**** Dataset content
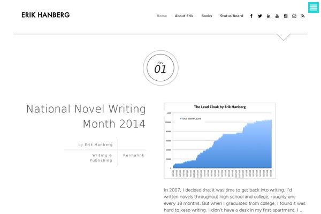Open the LinkedIn icon in header
The height and width of the screenshot is (214, 321).
point(269,16)
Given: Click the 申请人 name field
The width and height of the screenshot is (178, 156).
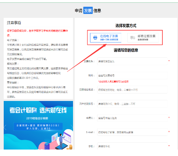Looking at the screenshot, I should 132,118.
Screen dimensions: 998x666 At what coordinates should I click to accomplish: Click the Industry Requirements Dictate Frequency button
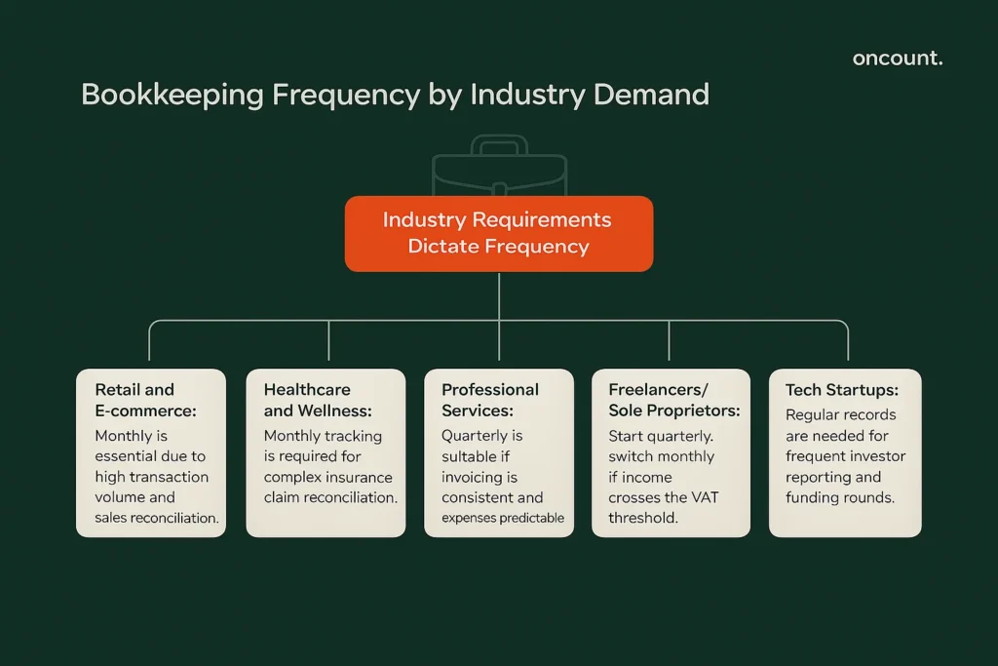(498, 233)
********
» Requirement:
Everything from the line with "Given: Click the 申请人 name field" through the last line of the listing should be retyped exactly, with both end lines kept and the pictures left out.

» Answer box:
Given: Click the 申请人 name field
The width and height of the screenshot is (178, 156).
Looking at the screenshot, I should 132,118.
Screen dimensions: 998x666 At what coordinates should I click to accomplish: Click the Industry Requirements Dictate Frequency button
(498, 233)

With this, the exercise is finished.